ALL ABOARD! These astronauts are set to travel on Boeing and SpaceX commercial space-shuttle flights. From left: Victor Glover, Michael Hopkins, Robert Behnken, Douglas Hurley, Nicole Aunapu Mann, Chris Ferguson, Eric Boe, Josh Cassada, and Sunita Williams BILL INGALLS—NASA/GETTY IMAGES

NASA has selected nine astronauts to ride the first commercial capsules into space. These astronauts will travel to the International Space Station. They will ride in capsules built by two private companies.

The company SpaceX is developing a capsule named Dragon. Boeing’s capsule is named Starliner.

“For the first time since 2011, we are on the brink of launching American astronauts on American rockets from American soil,” said NASA administrator Jim Bridenstine. He spoke at a press conference. It was held Friday at the Johnson Space Center, in Houston, Texas. There, Bridenstine announced the astronauts selected for the missions.
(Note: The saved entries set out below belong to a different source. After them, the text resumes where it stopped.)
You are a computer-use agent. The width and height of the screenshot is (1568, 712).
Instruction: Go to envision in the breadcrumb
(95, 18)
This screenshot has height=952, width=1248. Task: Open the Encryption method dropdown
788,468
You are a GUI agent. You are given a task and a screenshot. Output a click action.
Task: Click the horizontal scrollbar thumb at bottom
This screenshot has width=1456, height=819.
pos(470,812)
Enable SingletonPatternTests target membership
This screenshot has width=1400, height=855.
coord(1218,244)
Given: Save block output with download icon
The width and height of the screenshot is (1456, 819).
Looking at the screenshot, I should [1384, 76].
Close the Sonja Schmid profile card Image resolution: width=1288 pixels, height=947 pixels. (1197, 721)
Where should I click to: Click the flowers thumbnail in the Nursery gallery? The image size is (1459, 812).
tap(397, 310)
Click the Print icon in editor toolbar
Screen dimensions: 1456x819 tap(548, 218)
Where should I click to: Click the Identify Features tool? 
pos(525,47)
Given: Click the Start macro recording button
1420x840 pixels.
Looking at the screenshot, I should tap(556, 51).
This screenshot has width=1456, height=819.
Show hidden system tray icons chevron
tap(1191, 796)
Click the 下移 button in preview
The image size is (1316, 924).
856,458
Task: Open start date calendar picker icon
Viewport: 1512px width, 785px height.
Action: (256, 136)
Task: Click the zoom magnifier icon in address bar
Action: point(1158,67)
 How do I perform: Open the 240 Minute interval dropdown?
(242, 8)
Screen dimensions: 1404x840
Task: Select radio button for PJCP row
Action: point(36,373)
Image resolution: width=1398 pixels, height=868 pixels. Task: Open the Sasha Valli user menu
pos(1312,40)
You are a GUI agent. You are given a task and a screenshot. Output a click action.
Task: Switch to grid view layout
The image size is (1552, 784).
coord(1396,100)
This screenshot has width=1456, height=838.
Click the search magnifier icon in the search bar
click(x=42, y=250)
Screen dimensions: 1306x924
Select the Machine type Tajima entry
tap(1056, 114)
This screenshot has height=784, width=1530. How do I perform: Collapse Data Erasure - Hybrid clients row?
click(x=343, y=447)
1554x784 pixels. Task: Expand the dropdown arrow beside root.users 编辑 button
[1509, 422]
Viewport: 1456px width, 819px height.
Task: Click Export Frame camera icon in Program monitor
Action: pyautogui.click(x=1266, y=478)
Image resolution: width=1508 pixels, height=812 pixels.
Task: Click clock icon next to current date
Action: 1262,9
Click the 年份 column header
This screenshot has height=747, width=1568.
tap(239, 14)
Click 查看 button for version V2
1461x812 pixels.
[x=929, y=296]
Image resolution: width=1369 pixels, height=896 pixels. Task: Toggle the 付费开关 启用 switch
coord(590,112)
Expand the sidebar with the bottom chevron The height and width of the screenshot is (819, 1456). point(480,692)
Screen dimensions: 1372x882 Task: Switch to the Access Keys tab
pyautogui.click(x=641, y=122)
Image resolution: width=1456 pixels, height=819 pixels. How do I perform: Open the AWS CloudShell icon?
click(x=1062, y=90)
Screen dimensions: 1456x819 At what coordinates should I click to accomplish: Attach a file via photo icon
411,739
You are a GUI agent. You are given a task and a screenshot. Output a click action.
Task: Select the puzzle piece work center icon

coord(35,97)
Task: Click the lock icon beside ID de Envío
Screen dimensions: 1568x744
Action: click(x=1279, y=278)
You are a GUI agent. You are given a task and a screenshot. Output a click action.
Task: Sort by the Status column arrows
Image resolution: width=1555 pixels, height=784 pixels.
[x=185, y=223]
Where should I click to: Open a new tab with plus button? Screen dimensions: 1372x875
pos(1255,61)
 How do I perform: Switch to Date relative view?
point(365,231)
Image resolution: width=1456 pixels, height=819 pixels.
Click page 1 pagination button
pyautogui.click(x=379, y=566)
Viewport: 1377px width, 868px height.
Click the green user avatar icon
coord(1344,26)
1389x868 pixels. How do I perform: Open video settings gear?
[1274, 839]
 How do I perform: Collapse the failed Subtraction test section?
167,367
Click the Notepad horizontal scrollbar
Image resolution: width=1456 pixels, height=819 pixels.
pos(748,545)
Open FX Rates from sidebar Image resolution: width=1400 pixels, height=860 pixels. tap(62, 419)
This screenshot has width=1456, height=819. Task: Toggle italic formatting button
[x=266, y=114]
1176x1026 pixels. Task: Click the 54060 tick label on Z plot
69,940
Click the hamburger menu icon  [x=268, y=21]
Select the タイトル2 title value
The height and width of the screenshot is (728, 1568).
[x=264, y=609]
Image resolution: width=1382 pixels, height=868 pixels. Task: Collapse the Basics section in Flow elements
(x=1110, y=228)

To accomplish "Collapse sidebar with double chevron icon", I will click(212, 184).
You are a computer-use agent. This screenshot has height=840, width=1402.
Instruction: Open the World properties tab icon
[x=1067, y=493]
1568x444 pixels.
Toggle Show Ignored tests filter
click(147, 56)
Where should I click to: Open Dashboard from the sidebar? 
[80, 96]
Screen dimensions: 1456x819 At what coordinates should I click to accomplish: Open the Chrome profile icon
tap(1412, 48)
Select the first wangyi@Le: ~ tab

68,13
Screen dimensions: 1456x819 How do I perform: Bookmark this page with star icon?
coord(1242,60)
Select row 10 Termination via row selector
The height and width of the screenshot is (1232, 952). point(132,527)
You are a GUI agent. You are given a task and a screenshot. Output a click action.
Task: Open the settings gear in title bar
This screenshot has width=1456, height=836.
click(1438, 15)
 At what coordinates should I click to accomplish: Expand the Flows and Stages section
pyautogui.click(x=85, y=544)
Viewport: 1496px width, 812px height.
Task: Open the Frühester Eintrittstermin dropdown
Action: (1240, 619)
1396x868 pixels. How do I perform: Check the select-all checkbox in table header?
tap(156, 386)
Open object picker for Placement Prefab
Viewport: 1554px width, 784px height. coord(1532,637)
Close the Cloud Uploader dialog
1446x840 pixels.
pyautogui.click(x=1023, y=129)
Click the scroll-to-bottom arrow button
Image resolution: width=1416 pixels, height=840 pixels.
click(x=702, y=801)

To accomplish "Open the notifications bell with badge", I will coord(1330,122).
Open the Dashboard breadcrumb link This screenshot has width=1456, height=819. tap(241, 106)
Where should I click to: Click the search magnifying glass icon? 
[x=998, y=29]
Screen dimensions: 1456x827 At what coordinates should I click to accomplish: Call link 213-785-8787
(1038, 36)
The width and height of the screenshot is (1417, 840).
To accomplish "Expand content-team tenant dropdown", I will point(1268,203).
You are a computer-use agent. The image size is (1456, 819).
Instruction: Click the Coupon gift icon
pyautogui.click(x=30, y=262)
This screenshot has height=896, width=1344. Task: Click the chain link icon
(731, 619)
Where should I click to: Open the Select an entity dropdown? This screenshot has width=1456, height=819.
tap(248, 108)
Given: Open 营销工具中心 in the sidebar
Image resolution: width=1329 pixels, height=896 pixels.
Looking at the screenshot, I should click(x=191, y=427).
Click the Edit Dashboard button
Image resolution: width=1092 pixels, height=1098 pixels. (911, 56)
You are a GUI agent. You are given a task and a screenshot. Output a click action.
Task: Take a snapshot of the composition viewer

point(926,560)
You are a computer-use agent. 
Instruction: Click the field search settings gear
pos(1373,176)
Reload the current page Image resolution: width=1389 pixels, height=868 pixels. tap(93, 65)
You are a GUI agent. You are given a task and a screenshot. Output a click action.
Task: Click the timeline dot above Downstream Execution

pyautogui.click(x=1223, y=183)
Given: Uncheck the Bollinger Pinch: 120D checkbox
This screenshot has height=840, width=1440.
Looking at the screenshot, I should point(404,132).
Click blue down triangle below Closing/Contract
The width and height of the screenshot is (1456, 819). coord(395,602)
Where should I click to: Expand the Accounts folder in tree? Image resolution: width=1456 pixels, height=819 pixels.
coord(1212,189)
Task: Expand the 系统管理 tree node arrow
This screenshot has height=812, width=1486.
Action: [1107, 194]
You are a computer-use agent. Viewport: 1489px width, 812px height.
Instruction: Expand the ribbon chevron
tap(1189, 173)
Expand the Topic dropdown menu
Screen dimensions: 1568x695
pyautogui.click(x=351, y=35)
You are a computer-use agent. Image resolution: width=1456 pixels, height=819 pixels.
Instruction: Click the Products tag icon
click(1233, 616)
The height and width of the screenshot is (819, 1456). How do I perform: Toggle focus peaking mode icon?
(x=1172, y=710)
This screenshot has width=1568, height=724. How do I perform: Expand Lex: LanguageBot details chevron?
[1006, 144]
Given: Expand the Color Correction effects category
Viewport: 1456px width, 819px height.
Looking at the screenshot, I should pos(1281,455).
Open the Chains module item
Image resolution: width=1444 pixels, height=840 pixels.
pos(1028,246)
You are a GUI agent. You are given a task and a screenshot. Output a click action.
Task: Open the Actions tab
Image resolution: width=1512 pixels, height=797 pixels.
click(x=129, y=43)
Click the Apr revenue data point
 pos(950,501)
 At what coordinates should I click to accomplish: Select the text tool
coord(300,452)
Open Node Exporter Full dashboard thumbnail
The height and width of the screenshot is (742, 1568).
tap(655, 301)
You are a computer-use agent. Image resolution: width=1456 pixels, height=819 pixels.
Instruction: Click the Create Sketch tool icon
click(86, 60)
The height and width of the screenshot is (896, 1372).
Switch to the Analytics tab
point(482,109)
Space shuttle missions carry supplies to the International Space Station. But the last American shuttle voyage was in 2011. NASA shut down its shuttle program to focus on deep-space exploration. Since then, NASA has used Russian spacecraft to carry American astronauts to the space station.

But NASA has been paying SpaceX and Boeing to develop new space capsules. The companies’ capsules began carrying supplies in 2012. However, manned missions have been delayed. The companies are working to make sure the spacecraft are safe for humans.

“As a test pilot, it doesn’t get any better than this,” astronaut Nicole Aunapu Mann said at the press conference. She is one of two women selected for the missions. “We’re ushering in this new era of American spaceflight. I really think it’s just the beginning.”

Both companies hope to launch test flights by early 2019.